[Pixel coordinate grounding data]
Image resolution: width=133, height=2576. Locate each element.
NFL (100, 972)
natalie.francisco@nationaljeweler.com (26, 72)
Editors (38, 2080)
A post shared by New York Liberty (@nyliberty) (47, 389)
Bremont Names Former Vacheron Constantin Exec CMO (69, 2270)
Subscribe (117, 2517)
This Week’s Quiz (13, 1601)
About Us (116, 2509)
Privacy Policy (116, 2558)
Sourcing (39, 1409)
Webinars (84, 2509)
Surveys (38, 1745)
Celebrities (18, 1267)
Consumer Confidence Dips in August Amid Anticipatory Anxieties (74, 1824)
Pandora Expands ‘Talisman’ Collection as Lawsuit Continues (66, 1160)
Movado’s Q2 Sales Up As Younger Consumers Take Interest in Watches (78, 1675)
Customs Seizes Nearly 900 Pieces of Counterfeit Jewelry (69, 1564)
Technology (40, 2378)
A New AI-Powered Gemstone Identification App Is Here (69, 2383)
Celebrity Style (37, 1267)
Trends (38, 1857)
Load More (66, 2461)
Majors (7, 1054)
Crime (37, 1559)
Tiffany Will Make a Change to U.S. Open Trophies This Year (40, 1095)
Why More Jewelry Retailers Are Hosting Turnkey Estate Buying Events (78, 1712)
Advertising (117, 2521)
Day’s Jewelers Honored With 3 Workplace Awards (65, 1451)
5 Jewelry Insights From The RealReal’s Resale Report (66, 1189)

Task instructions :: Provide a verbatim copy of all the entries.

Solution for this exercise ::
Image resolution: width=133, height=2576. Locate each element.
NFL (100, 972)
natalie.francisco@nationaljeweler.com (26, 72)
Editors (38, 2080)
A post shared by New York Liberty (@nyliberty) (47, 389)
Bremont Names Former Vacheron Constantin Exec CMO (69, 2270)
Subscribe (117, 2517)
This Week’s Quiz (13, 1601)
About Us (116, 2509)
Privacy Policy (116, 2558)
Sourcing (39, 1409)
Webinars (84, 2509)
Surveys (38, 1745)
Celebrities (18, 1267)
Consumer Confidence Dips in August Amid Anticipatory Anxieties (74, 1824)
Pandora Expands ‘Talisman’ Collection as Lawsuit Continues (66, 1160)
Movado’s Q2 Sales Up As Younger Consumers Take Interest in Watches (78, 1675)
Customs Seizes Nearly 900 Pieces of Counterfeit Jewelry (69, 1564)
Technology (40, 2378)
A New AI-Powered Gemstone Identification App Is Here (69, 2383)
Celebrity Style (37, 1267)
Trends (38, 1857)
Load More (66, 2461)
Majors (7, 1054)
Crime (37, 1559)
Tiffany Will Make a Change to U.S. Open Trophies This Year (40, 1095)
Why More Jewelry Retailers Are Hosting Turnkey Estate Buying Events (78, 1712)
Advertising (117, 2521)
Day’s Jewelers Honored With 3 Workplace Awards (65, 1451)
5 Jewelry Insights From The RealReal’s Resale Report (66, 1189)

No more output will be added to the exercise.